Math

Bayes' Theorem Calculator

Update probabilities with Bayes' theorem instantly

Bayes' Theorem Calculator

Bayes' theorem calculates the probability that a hypothesis is true, given new evidence. It combines your prior belief (how probable you thought the hypothesis was before seeing the evidence) with the reliability of the test that generated the evidence. The result — the posterior probability — is how confident you should be in the hypothesis now that you have the evidence.

This calculator is used in medical screening, spam detection, legal reasoning, and machine learning to update beliefs based on data.

How to Use This Calculator

  1. Prior probability — the base rate of the condition or event, before seeing new evidence. Example: 1% of the population has the disease → P(Disease) = 0.01.
  2. True positive rate (sensitivity) — the probability that the test is positive when the condition is truly present. Example: 95% sensitivity → P(+ | Disease) = 0.95.
  3. False positive rate — the probability that the test is positive when the condition is absent. Example: 5% false positive rate → P(+ | No Disease) = 0.05.
  4. Evidence type — whether the observed test result is positive or negative.

Bayes' Theorem Formula

P(H | E) = P(E | H) × P(H) / P(E)
where P(E) = P(E|H) × P(H) + P(E|¬H) × P(¬H).

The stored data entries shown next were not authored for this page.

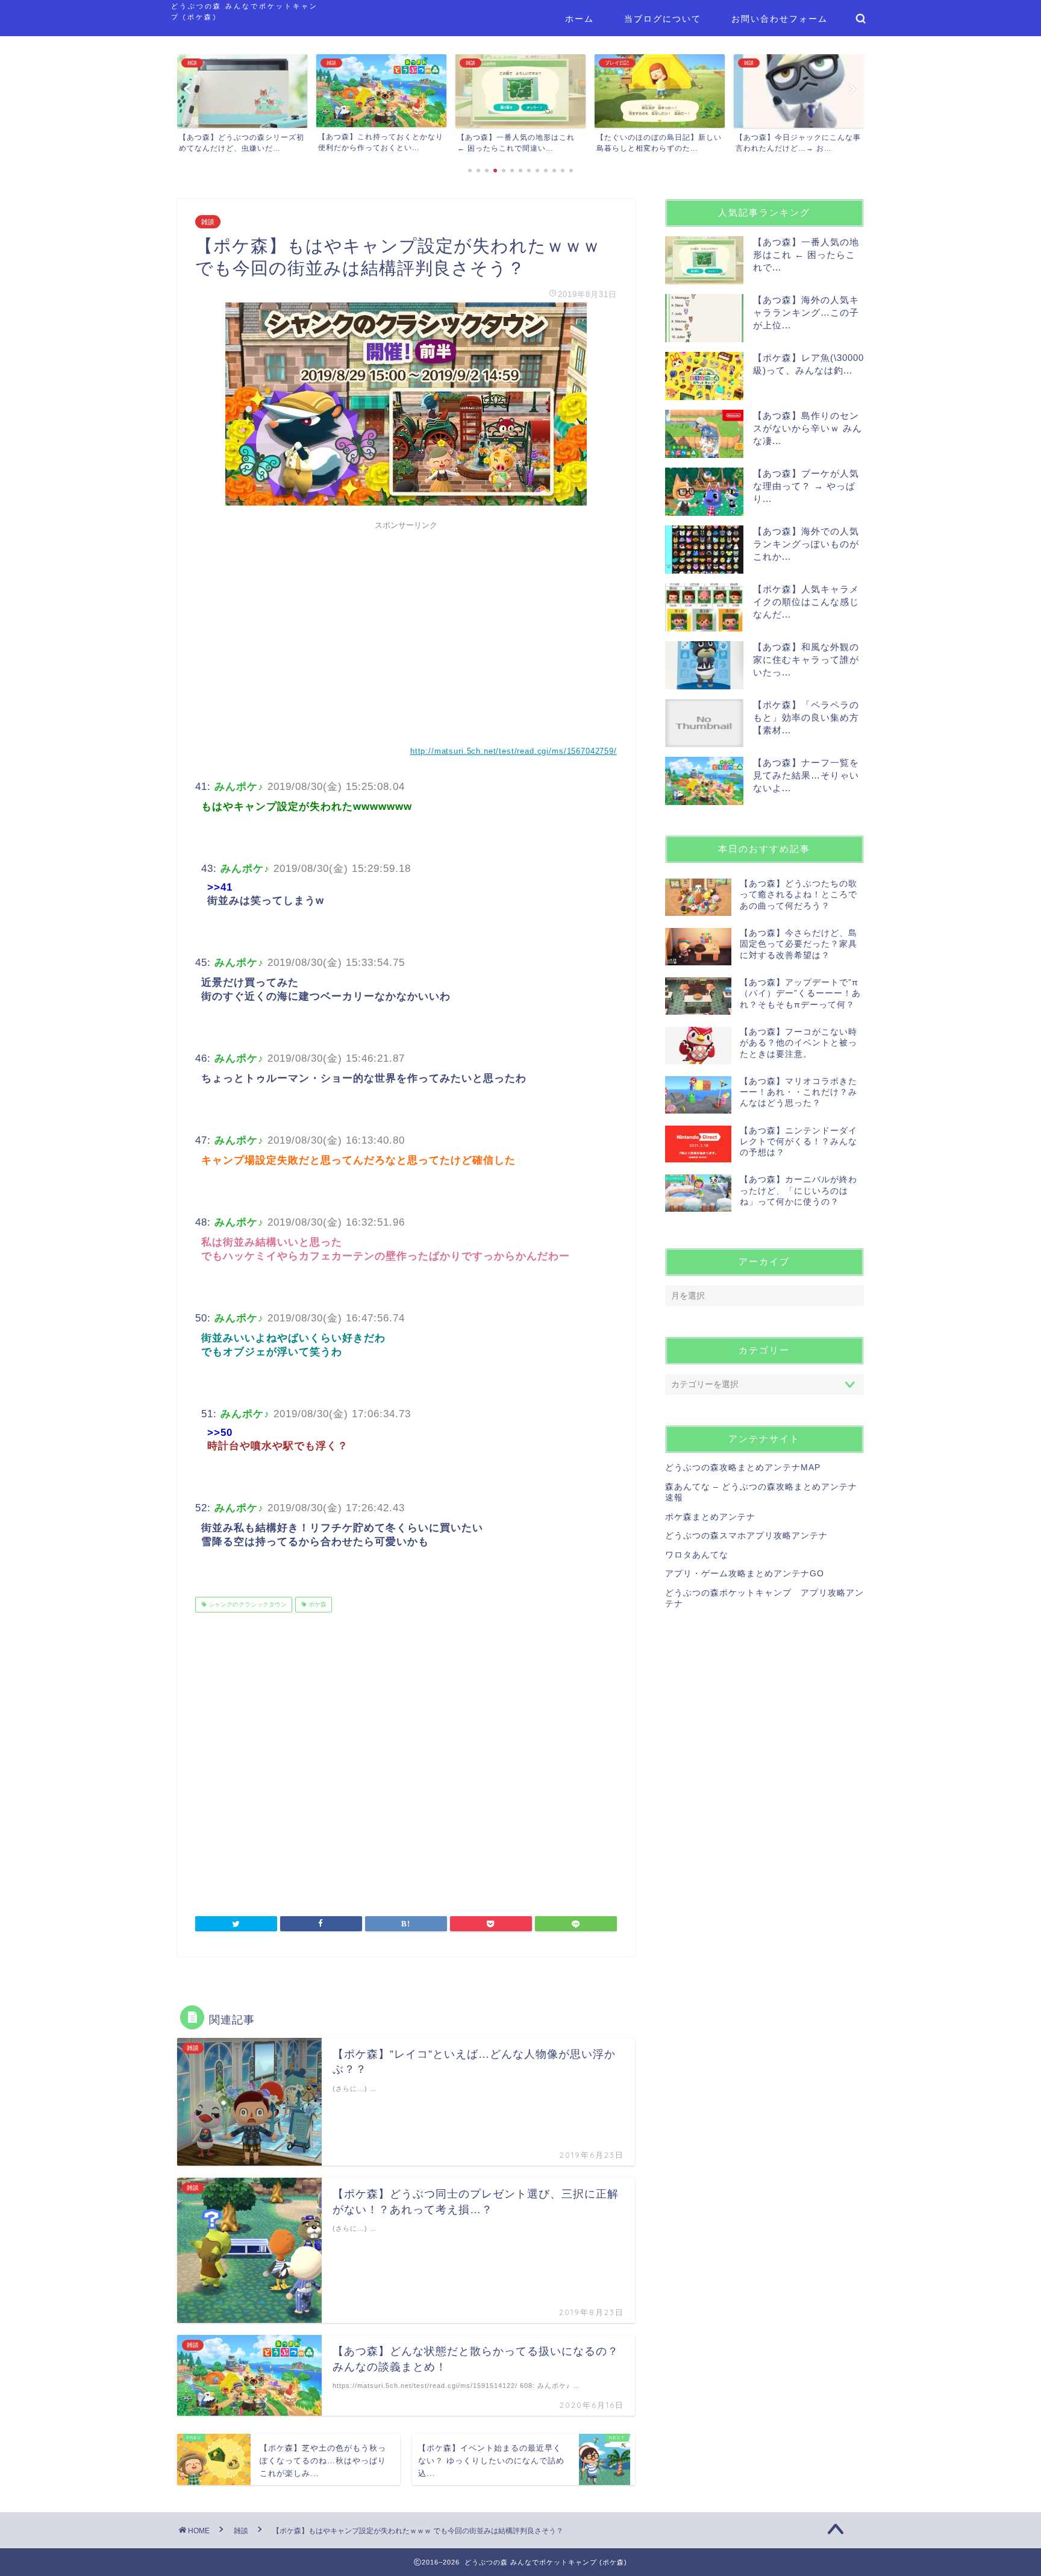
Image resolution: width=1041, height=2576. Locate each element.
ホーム (579, 18)
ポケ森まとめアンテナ (710, 1516)
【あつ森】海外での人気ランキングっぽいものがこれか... (806, 544)
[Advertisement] (406, 620)
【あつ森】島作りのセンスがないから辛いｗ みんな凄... (807, 428)
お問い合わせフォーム (779, 18)
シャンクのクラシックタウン (247, 1604)
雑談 (207, 221)
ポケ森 (317, 1604)
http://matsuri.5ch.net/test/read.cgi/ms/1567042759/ (513, 751)
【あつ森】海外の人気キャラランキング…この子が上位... (806, 312)
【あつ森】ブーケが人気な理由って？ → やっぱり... (806, 486)
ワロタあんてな (696, 1554)
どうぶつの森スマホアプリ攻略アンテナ (746, 1535)
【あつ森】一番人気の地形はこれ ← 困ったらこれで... (806, 254)
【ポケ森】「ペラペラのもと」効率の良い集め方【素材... (806, 717)
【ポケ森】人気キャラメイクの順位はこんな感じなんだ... (806, 601)
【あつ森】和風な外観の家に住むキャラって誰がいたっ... (806, 659)
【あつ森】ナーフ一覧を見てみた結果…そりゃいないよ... (806, 775)
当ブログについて (662, 18)
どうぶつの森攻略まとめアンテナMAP (743, 1467)
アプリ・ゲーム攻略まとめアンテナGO (744, 1573)
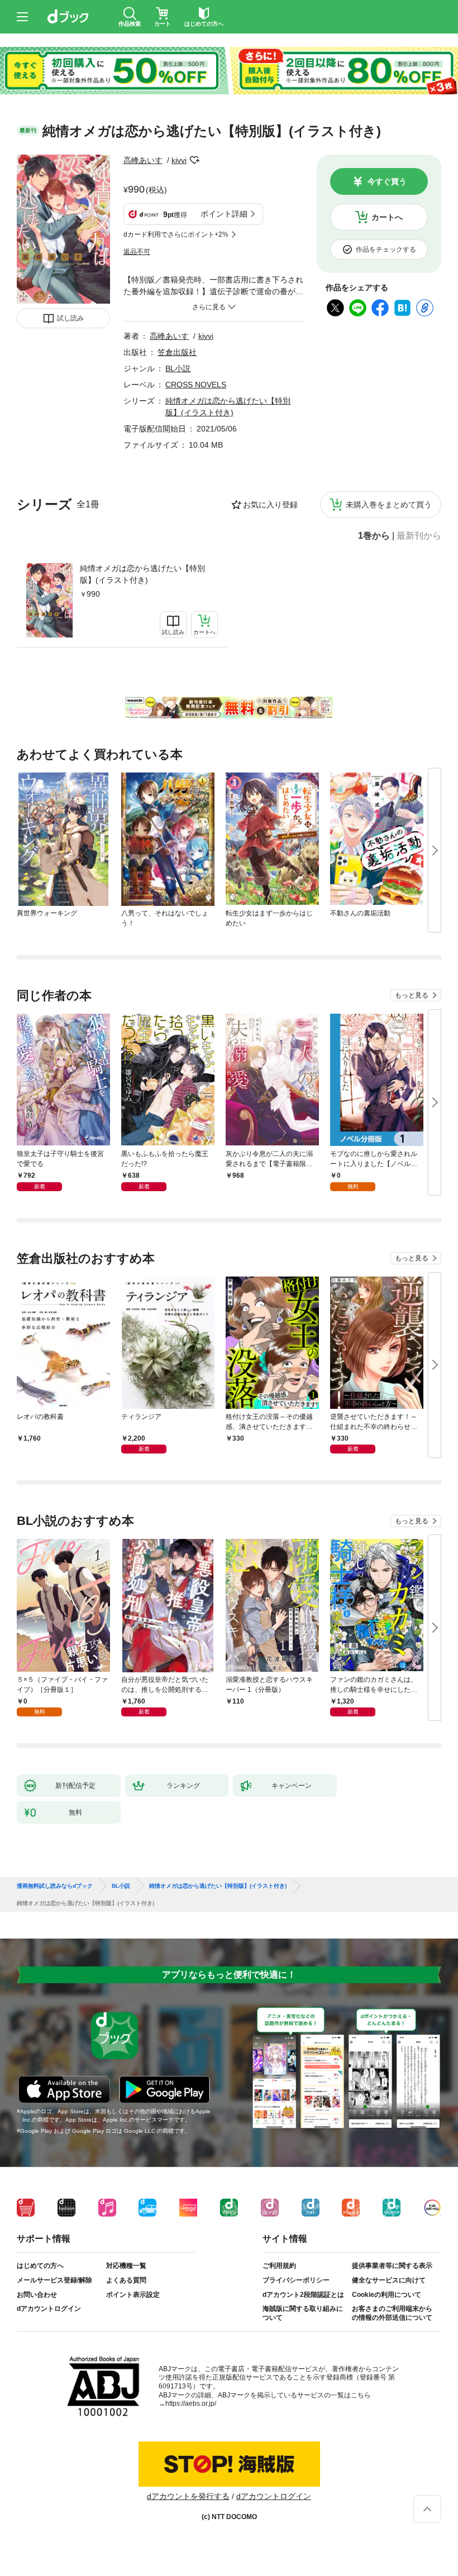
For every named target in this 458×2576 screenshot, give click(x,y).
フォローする (194, 160)
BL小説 (177, 368)
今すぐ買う (387, 181)
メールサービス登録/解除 (54, 2280)
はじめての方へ (40, 2266)
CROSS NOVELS (195, 384)
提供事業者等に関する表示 (392, 2266)
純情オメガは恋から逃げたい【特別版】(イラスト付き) (142, 574)
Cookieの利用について (386, 2295)
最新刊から (419, 535)
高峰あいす (143, 160)
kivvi (179, 160)
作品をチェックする (386, 249)
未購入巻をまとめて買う (389, 504)
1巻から (374, 535)
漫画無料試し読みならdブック (55, 1886)
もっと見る (411, 995)
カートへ (387, 217)
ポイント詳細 (224, 213)
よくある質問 (126, 2280)
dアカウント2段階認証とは (303, 2295)
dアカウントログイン (49, 2309)
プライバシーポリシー (296, 2280)
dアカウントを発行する (188, 2496)
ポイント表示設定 (133, 2295)
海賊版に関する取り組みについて (303, 2313)
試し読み (70, 318)
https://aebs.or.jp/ (190, 2403)
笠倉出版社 (177, 352)
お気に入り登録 (270, 504)
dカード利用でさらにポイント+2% (175, 234)
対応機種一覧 (126, 2266)
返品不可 (136, 252)
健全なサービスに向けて (389, 2280)
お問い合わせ (37, 2295)
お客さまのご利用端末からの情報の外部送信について (392, 2313)
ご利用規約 (279, 2266)
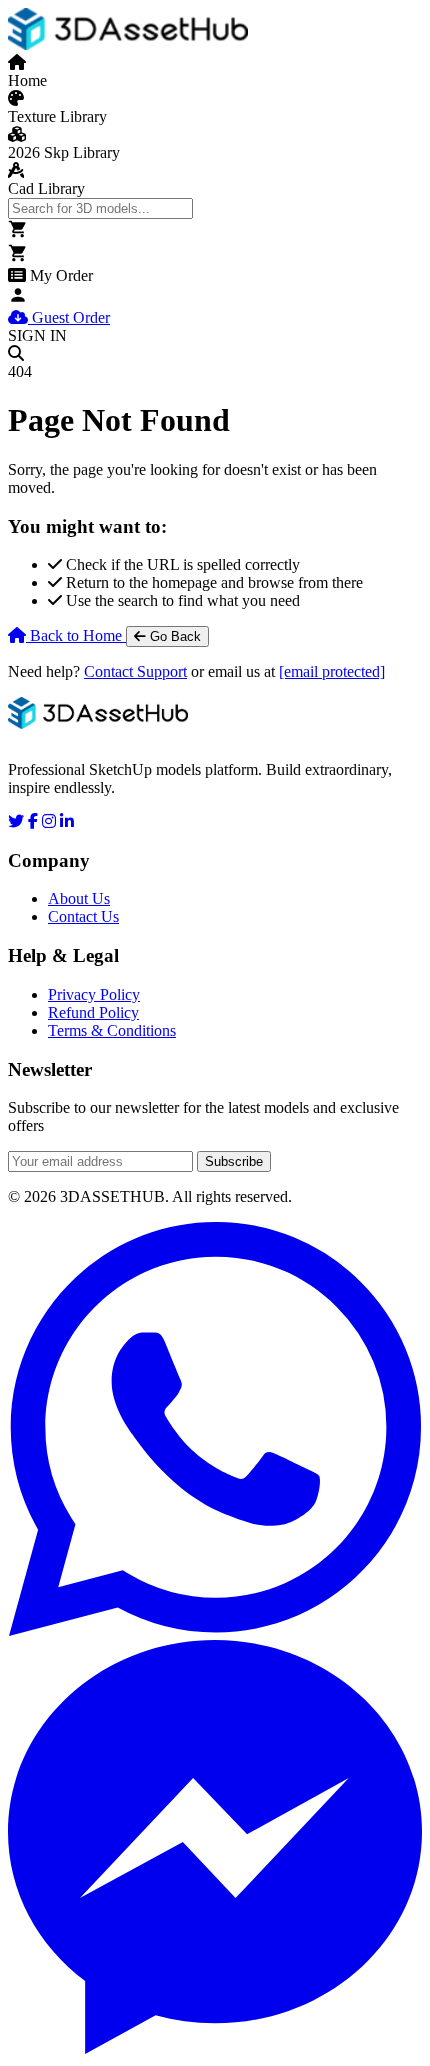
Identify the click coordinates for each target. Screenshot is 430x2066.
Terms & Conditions (112, 1030)
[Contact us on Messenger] (215, 1849)
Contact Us (83, 916)
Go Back (173, 636)
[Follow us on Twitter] (16, 821)
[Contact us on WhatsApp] (215, 1431)
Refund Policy (93, 1012)
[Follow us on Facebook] (33, 821)
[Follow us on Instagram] (49, 821)
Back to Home (76, 635)
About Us (79, 898)
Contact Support (135, 671)
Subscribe (234, 1161)
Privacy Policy (94, 994)
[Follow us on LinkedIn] (67, 821)
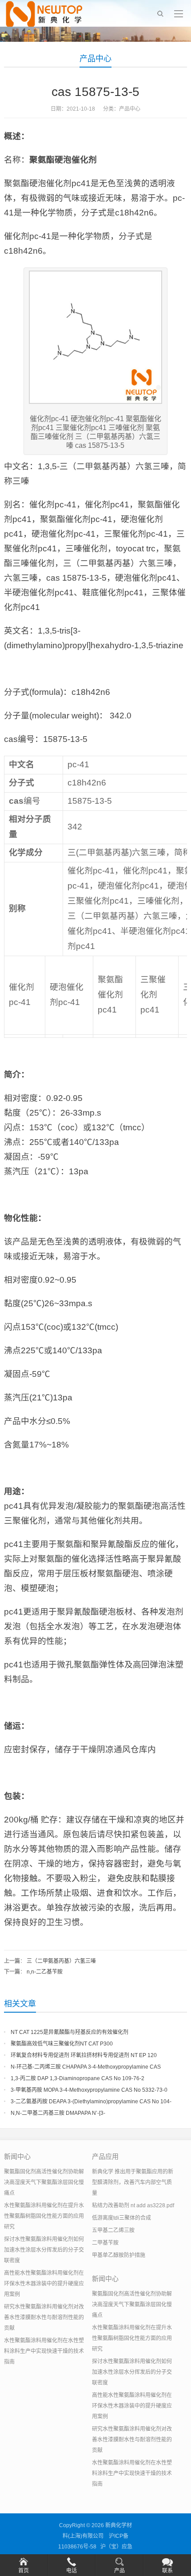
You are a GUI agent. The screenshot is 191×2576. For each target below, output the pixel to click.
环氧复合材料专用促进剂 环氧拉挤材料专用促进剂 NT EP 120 (84, 2055)
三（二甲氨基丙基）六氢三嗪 (61, 1961)
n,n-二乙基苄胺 (45, 1972)
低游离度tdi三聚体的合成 (121, 2218)
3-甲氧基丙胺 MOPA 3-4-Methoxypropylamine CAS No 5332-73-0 (89, 2090)
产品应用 (105, 2156)
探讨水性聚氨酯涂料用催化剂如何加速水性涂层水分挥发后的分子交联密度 (44, 2250)
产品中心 (95, 58)
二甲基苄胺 (105, 2243)
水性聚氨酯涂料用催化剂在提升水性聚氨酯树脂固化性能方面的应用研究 (44, 2216)
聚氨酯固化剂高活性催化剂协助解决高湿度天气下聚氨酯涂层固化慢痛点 (44, 2182)
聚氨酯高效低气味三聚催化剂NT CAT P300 (62, 2044)
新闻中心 (17, 2156)
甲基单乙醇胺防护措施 (118, 2255)
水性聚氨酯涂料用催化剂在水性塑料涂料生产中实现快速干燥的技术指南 (44, 2351)
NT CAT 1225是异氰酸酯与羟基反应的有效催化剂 (69, 2032)
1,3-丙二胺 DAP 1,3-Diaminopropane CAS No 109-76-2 (77, 2078)
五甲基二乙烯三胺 (113, 2230)
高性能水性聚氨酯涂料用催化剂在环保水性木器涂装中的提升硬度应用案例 (44, 2283)
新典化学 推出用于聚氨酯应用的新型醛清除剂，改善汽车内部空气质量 (132, 2182)
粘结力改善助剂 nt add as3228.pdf (133, 2205)
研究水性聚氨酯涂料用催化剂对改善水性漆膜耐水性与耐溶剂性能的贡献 (44, 2317)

In plain terms: posterior = (likelihood × prior) / (total probability of evidence).

The Base Rate Fallacy

The most surprising insight from Bayes' theorem is how the prior dramatically affects the posterior. Consider a disease that affects 1% of the population and a test with 95% sensitivity and 5% false positive rate. If the test is positive, most people assume the diagnosis is almost certain. But Bayes' theorem shows P(Disease | +) ≈ 16%. Why? Because when only 1 in 100 people has the disease, most positive tests come from the 99% who are healthy.

This counterintuitive result is called the base rate fallacy, and it is why population-level screening for rare conditions requires careful statistical interpretation.

Real-World Examples

Medical screening: A rare disease has 0.1% prevalence. A test has 99% sensitivity and 1% false positive rate. After a positive test: posterior ≈ 9%. Not 99%.

Spam filtering: 40% of emails are spam a priori. The word "lottery" appears in 80% of spam and 5% of legitimate email. After seeing "lottery": P(spam | lottery) = (0.8 × 0.4) / (0.8×0.4 + 0.05×0.6) ≈ 91.4%.

Drug testing: 2% of athletes use a banned substance. The test has 99% sensitivity and 2% false positive rate. A positive test yields a posterior of about 50% — making false accusations a real concern.

Frequently Asked Questions

What is Bayes' theorem in simple terms?
Bayes' theorem updates your belief (prior probability) in light of new evidence to give a revised belief (posterior probability). It weights the prior against how likely the evidence is under each hypothesis.
What is the base rate fallacy?
The base rate fallacy is the mistake of ignoring the prior probability when evaluating test results. A positive test from a highly sensitive test can still be mostly false positives if the underlying condition is rare enough. Bayes' theorem quantifies this effect.
What is the difference between sensitivity and specificity?
Sensitivity = P(positive test | condition present) = true positive rate. Specificity = P(negative test | condition absent) = 1 - false positive rate. This calculator uses sensitivity and false positive rate (1 - specificity) as inputs.
What does positive predictive value (PPV) mean?
Positive predictive value is the probability that the condition is truly present given a positive test — exactly what Bayes' theorem computes as the posterior. PPV depends on both test accuracy and the prevalence (prior probability) of the condition.
Can I use Bayes' theorem for a negative test result?
Yes. Select "negative" for the evidence type. The calculator computes P(condition | negative test) using the false negative rate and true negative probability. A negative result from a sensitive test provides strong evidence against the condition.
What is a Bayesian update?
A Bayesian update is the process of running Bayes' theorem repeatedly as new evidence arrives. The posterior from one calculation becomes the prior for the next. This is how Bayesian reasoning accumulates evidence over time.
Why is my posterior so low even with a positive test?
If the prior (base rate) is very small — say 0.1% — even a test with 95% accuracy will yield a low posterior. Most people find this counterintuitive. Use this calculator to see exactly how prior probability and test reliability interact.
How is Bayes' theorem used in machine learning?
Bayes' theorem underlies Naive Bayes classifiers, Bayesian neural networks, and Bayesian optimization. In classification, it frames prediction as: P(class | features) ∝ P(features | class) × P(class). Prior probabilities are learned from training data.